Bell is determined to find the right diagnosis for her son. Through successfully raising money on an online crowd-funding campaign, she was able to pay for a new psychiatric evaluation from a psychiatrist at Columbia University, Dr. Jonathan Slater.
Dr. Slater diagnosed Stewart with bipolar II disorder, PTSD, and ADHD. Bipolar II is listed as a “serious mental illness” under the SHU Exclusion Law.
With the evaluation, Bell and Stewart hope the county and OMH mental health providers will craft a treatment plan that will truly help Stewart. Bell still has yet to hear back about her latest AOT application.
But Stewart’s experience in prison made him realize the importance of managing his illness. He now attends all his mental health appointments, with Bell helping to drive him there. He sees his appointed doctor twice a month, for 20 to 30 minutes per session.

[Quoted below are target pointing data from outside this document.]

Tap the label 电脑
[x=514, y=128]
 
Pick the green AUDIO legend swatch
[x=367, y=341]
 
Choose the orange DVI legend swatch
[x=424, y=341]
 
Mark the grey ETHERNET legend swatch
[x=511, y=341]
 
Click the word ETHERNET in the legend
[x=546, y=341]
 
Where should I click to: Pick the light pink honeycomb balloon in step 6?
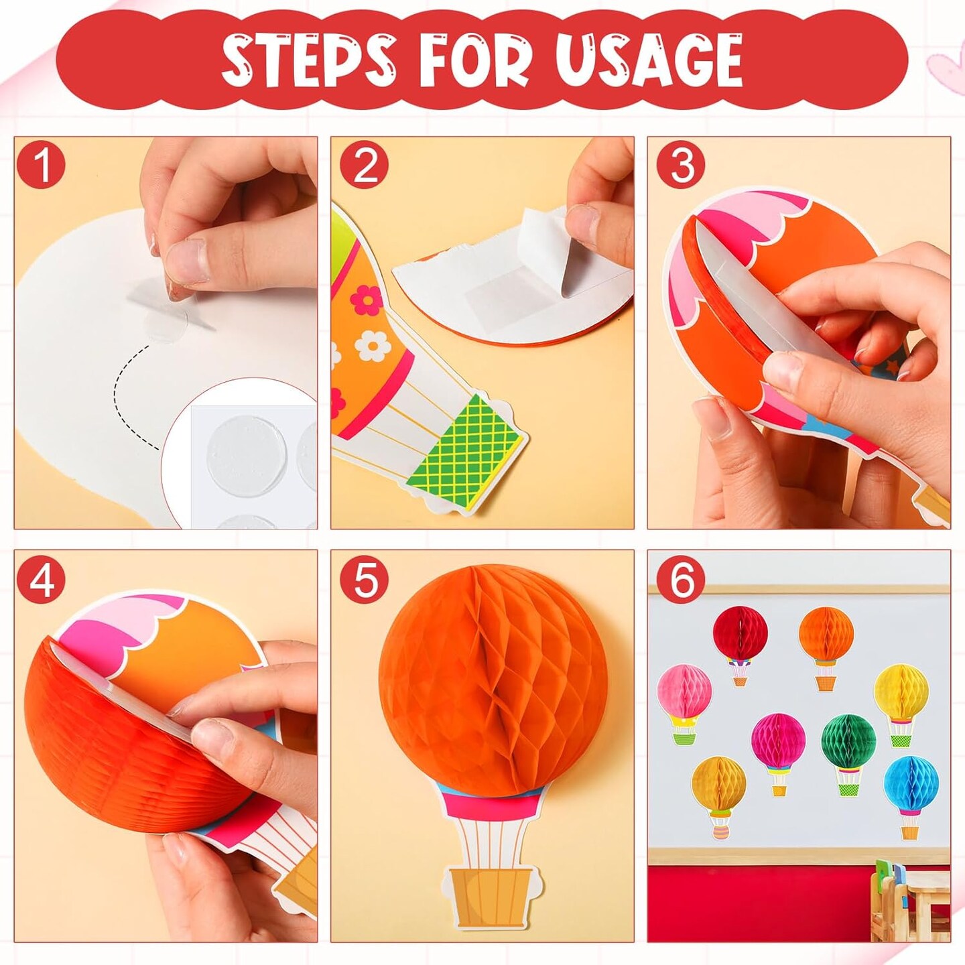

And despite his troubled childhood, Stewart has forgiven and reconciled with his father, who occasionally visits. Stewart now considers him a role model. “He taught me a sense of humility and humanity, what it is to be a man,” Stewart said.
Stewart has big plans for the future. His dream is to go back to school for a business degree and then start his own small business. “I want to take care of my family, and deal with my demons,” he said.